(Stored data)
=== Section Start ===

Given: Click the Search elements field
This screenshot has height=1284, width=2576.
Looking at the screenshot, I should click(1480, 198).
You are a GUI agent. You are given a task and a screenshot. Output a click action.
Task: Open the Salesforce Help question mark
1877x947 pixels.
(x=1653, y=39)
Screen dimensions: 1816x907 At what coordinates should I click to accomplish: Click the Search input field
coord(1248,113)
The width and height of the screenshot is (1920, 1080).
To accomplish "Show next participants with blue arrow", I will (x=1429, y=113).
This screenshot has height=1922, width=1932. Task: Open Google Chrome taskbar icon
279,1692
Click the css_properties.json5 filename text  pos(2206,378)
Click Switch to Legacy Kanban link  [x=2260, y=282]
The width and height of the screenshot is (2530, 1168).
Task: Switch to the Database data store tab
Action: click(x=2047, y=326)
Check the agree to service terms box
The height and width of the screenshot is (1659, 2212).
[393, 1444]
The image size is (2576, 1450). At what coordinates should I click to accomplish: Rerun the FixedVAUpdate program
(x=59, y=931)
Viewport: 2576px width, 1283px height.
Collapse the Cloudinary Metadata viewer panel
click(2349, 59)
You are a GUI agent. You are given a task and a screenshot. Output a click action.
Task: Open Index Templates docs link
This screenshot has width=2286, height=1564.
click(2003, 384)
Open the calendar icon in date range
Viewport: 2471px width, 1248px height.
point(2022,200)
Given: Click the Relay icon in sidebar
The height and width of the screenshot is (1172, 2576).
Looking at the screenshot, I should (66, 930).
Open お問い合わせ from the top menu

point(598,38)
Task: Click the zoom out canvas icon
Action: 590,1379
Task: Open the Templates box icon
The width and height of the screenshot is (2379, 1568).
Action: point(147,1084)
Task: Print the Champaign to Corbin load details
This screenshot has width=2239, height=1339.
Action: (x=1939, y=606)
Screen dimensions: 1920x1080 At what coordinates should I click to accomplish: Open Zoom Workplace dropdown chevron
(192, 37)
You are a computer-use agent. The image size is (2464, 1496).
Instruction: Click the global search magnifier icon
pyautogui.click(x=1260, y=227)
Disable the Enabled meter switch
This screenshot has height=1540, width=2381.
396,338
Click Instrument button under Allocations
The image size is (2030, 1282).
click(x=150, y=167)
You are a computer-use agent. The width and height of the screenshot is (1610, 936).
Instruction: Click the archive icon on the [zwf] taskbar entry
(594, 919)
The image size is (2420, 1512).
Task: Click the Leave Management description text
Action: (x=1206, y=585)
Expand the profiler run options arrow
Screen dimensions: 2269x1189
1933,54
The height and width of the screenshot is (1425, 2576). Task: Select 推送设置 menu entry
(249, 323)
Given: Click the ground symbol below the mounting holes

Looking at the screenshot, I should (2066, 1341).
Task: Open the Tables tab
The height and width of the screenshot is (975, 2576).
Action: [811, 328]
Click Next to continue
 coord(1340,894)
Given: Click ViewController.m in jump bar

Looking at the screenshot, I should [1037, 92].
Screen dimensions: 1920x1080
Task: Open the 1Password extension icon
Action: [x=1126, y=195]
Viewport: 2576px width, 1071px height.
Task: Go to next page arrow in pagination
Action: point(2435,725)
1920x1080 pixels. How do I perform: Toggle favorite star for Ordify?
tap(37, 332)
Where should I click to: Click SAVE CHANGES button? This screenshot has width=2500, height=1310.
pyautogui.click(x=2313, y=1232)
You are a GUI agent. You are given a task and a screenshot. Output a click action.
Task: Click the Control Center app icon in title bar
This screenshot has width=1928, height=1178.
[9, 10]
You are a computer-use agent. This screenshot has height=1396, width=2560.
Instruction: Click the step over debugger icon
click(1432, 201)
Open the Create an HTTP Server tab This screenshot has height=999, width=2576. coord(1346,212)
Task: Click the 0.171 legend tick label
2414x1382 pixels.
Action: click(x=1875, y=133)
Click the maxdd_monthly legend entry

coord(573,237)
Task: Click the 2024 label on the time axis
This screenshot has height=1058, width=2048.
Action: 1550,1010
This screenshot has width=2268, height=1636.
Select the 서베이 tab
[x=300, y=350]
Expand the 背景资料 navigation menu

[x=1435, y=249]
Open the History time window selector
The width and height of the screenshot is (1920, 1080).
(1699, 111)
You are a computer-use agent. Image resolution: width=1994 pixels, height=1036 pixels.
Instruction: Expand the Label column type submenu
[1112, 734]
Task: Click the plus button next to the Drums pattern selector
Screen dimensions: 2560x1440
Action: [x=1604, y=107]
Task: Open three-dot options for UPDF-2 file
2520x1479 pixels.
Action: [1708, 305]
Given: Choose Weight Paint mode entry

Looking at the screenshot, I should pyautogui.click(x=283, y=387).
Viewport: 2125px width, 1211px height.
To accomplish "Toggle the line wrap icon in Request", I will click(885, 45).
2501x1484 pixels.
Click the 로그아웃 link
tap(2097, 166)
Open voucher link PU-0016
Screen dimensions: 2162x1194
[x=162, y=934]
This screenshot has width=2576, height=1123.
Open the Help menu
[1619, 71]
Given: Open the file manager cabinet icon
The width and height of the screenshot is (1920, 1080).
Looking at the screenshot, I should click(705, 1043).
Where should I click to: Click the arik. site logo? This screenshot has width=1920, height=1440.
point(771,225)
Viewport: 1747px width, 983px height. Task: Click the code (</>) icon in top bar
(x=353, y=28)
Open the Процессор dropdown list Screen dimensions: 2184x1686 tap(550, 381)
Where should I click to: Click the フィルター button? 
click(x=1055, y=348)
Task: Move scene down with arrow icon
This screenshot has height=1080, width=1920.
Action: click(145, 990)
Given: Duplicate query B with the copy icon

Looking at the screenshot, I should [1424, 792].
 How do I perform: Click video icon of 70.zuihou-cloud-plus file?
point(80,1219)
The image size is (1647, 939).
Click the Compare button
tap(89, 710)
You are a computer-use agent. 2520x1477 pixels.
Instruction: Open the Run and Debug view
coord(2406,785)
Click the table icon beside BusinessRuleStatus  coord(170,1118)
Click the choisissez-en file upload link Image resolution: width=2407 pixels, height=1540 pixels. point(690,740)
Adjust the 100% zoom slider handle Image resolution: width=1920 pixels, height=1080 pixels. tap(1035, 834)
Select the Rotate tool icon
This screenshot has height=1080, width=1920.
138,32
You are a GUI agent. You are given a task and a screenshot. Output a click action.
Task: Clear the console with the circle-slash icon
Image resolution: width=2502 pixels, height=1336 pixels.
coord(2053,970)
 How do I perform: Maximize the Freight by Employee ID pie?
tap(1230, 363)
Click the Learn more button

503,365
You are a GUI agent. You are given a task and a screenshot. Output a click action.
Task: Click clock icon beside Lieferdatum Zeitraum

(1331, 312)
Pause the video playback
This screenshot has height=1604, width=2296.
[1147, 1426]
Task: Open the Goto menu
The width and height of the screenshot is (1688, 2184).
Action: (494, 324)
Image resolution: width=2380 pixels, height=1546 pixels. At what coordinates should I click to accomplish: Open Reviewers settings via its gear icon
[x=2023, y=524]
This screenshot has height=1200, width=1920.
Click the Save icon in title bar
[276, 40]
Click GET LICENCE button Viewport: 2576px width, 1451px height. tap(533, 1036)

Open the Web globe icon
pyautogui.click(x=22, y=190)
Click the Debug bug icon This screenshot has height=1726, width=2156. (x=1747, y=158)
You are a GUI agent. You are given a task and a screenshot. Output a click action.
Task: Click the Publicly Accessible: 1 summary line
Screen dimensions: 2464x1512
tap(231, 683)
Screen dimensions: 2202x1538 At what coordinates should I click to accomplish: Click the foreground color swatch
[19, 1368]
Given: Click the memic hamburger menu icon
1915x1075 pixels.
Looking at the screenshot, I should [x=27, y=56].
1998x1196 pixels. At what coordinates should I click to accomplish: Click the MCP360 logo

=== Section End ===

TASK REQUIREMENTS ▸
Set down an exact copy of the entries above.

RESPONSE ▸
Given: Click the Search elements field
This screenshot has height=1284, width=2576.
Looking at the screenshot, I should click(1480, 198).
You are a GUI agent. You are given a task and a screenshot. Output a click action.
Task: Open the Salesforce Help question mark
1877x947 pixels.
(x=1653, y=39)
Screen dimensions: 1816x907 At what coordinates should I click to accomplish: Click the Search input field
coord(1248,113)
The width and height of the screenshot is (1920, 1080).
To accomplish "Show next participants with blue arrow", I will (x=1429, y=113).
This screenshot has height=1922, width=1932. Task: Open Google Chrome taskbar icon
279,1692
Click the css_properties.json5 filename text  pos(2206,378)
Click Switch to Legacy Kanban link  [x=2260, y=282]
The width and height of the screenshot is (2530, 1168).
Task: Switch to the Database data store tab
Action: click(x=2047, y=326)
Check the agree to service terms box
The height and width of the screenshot is (1659, 2212).
[393, 1444]
The image size is (2576, 1450). At what coordinates should I click to accomplish: Rerun the FixedVAUpdate program
(x=59, y=931)
Viewport: 2576px width, 1283px height.
Collapse the Cloudinary Metadata viewer panel
click(2349, 59)
You are a GUI agent. You are given a task and a screenshot. Output a click action.
Task: Open Index Templates docs link
This screenshot has width=2286, height=1564.
click(2003, 384)
Open the calendar icon in date range
Viewport: 2471px width, 1248px height.
point(2022,200)
Given: Click the Relay icon in sidebar
The height and width of the screenshot is (1172, 2576).
Looking at the screenshot, I should (66, 930).
Open お問い合わせ from the top menu

point(598,38)
Task: Click the zoom out canvas icon
Action: 590,1379
Task: Open the Templates box icon
The width and height of the screenshot is (2379, 1568).
Action: point(147,1084)
Task: Print the Champaign to Corbin load details
This screenshot has width=2239, height=1339.
Action: (x=1939, y=606)
Screen dimensions: 1920x1080 At what coordinates should I click to accomplish: Open Zoom Workplace dropdown chevron
(192, 37)
You are a computer-use agent. The image size is (2464, 1496).
Instruction: Click the global search magnifier icon
pyautogui.click(x=1260, y=227)
Disable the Enabled meter switch
This screenshot has height=1540, width=2381.
396,338
Click Instrument button under Allocations
The image size is (2030, 1282).
click(x=150, y=167)
You are a computer-use agent. The width and height of the screenshot is (1610, 936).
Instruction: Click the archive icon on the [zwf] taskbar entry
(594, 919)
The image size is (2420, 1512).
Task: Click the Leave Management description text
Action: (x=1206, y=585)
Expand the profiler run options arrow
Screen dimensions: 2269x1189
1933,54
The height and width of the screenshot is (1425, 2576). Task: Select 推送设置 menu entry
(249, 323)
Given: Click the ground symbol below the mounting holes

Looking at the screenshot, I should (2066, 1341).
Task: Open the Tables tab
The height and width of the screenshot is (975, 2576).
Action: [811, 328]
Click Next to continue
 coord(1340,894)
Given: Click ViewController.m in jump bar

Looking at the screenshot, I should [1037, 92].
Screen dimensions: 1920x1080
Task: Open the 1Password extension icon
Action: [x=1126, y=195]
Viewport: 2576px width, 1071px height.
Task: Go to next page arrow in pagination
Action: point(2435,725)
1920x1080 pixels. How do I perform: Toggle favorite star for Ordify?
tap(37, 332)
Where should I click to: Click SAVE CHANGES button? This screenshot has width=2500, height=1310.
pyautogui.click(x=2313, y=1232)
You are a GUI agent. You are given a task and a screenshot. Output a click action.
Task: Click the Control Center app icon in title bar
This screenshot has width=1928, height=1178.
[9, 10]
You are a computer-use agent. This screenshot has height=1396, width=2560.
Instruction: Click the step over debugger icon
click(1432, 201)
Open the Create an HTTP Server tab This screenshot has height=999, width=2576. coord(1346,212)
Task: Click the 0.171 legend tick label
2414x1382 pixels.
Action: click(x=1875, y=133)
Click the maxdd_monthly legend entry

coord(573,237)
Task: Click the 2024 label on the time axis
This screenshot has height=1058, width=2048.
Action: 1550,1010
This screenshot has width=2268, height=1636.
Select the 서베이 tab
[x=300, y=350]
Expand the 背景资料 navigation menu

[x=1435, y=249]
Open the History time window selector
The width and height of the screenshot is (1920, 1080).
(1699, 111)
You are a computer-use agent. Image resolution: width=1994 pixels, height=1036 pixels.
Instruction: Expand the Label column type submenu
[1112, 734]
Task: Click the plus button next to the Drums pattern selector
Screen dimensions: 2560x1440
Action: [x=1604, y=107]
Task: Open three-dot options for UPDF-2 file
2520x1479 pixels.
Action: [1708, 305]
Given: Choose Weight Paint mode entry

Looking at the screenshot, I should pyautogui.click(x=283, y=387).
Viewport: 2125px width, 1211px height.
To accomplish "Toggle the line wrap icon in Request", I will click(885, 45).
2501x1484 pixels.
Click the 로그아웃 link
tap(2097, 166)
Open voucher link PU-0016
Screen dimensions: 2162x1194
[x=162, y=934]
This screenshot has width=2576, height=1123.
Open the Help menu
[1619, 71]
Given: Open the file manager cabinet icon
The width and height of the screenshot is (1920, 1080).
Looking at the screenshot, I should click(705, 1043).
Where should I click to: Click the arik. site logo? This screenshot has width=1920, height=1440.
point(771,225)
Viewport: 1747px width, 983px height. Task: Click the code (</>) icon in top bar
(x=353, y=28)
Open the Процессор dropdown list Screen dimensions: 2184x1686 tap(550, 381)
Where should I click to: Click the フィルター button? 
click(x=1055, y=348)
Task: Move scene down with arrow icon
This screenshot has height=1080, width=1920.
Action: click(145, 990)
Given: Duplicate query B with the copy icon

Looking at the screenshot, I should [1424, 792].
 How do I perform: Click video icon of 70.zuihou-cloud-plus file?
point(80,1219)
The image size is (1647, 939).
Click the Compare button
tap(89, 710)
You are a computer-use agent. 2520x1477 pixels.
Instruction: Open the Run and Debug view
coord(2406,785)
Click the table icon beside BusinessRuleStatus  coord(170,1118)
Click the choisissez-en file upload link Image resolution: width=2407 pixels, height=1540 pixels. point(690,740)
Adjust the 100% zoom slider handle Image resolution: width=1920 pixels, height=1080 pixels. tap(1035, 834)
Select the Rotate tool icon
This screenshot has height=1080, width=1920.
138,32
You are a GUI agent. You are given a task and a screenshot. Output a click action.
Task: Clear the console with the circle-slash icon
Image resolution: width=2502 pixels, height=1336 pixels.
coord(2053,970)
 How do I perform: Maximize the Freight by Employee ID pie?
tap(1230, 363)
Click the Learn more button

503,365
You are a GUI agent. You are given a task and a screenshot. Output a click action.
Task: Click clock icon beside Lieferdatum Zeitraum

(1331, 312)
Pause the video playback
This screenshot has height=1604, width=2296.
[1147, 1426]
Task: Open the Goto menu
The width and height of the screenshot is (1688, 2184).
Action: (494, 324)
Image resolution: width=2380 pixels, height=1546 pixels. At what coordinates should I click to accomplish: Open Reviewers settings via its gear icon
[x=2023, y=524]
This screenshot has height=1200, width=1920.
Click the Save icon in title bar
[276, 40]
Click GET LICENCE button Viewport: 2576px width, 1451px height. tap(533, 1036)

Open the Web globe icon
pyautogui.click(x=22, y=190)
Click the Debug bug icon This screenshot has height=1726, width=2156. (x=1747, y=158)
You are a GUI agent. You are given a task and a screenshot. Output a click action.
Task: Click the Publicly Accessible: 1 summary line
Screen dimensions: 2464x1512
tap(231, 683)
Screen dimensions: 2202x1538 At what coordinates should I click to accomplish: Click the foreground color swatch
[19, 1368]
Given: Click the memic hamburger menu icon
1915x1075 pixels.
Looking at the screenshot, I should [x=27, y=56].
1998x1196 pixels. At what coordinates should I click to accomplish: Click the MCP360 logo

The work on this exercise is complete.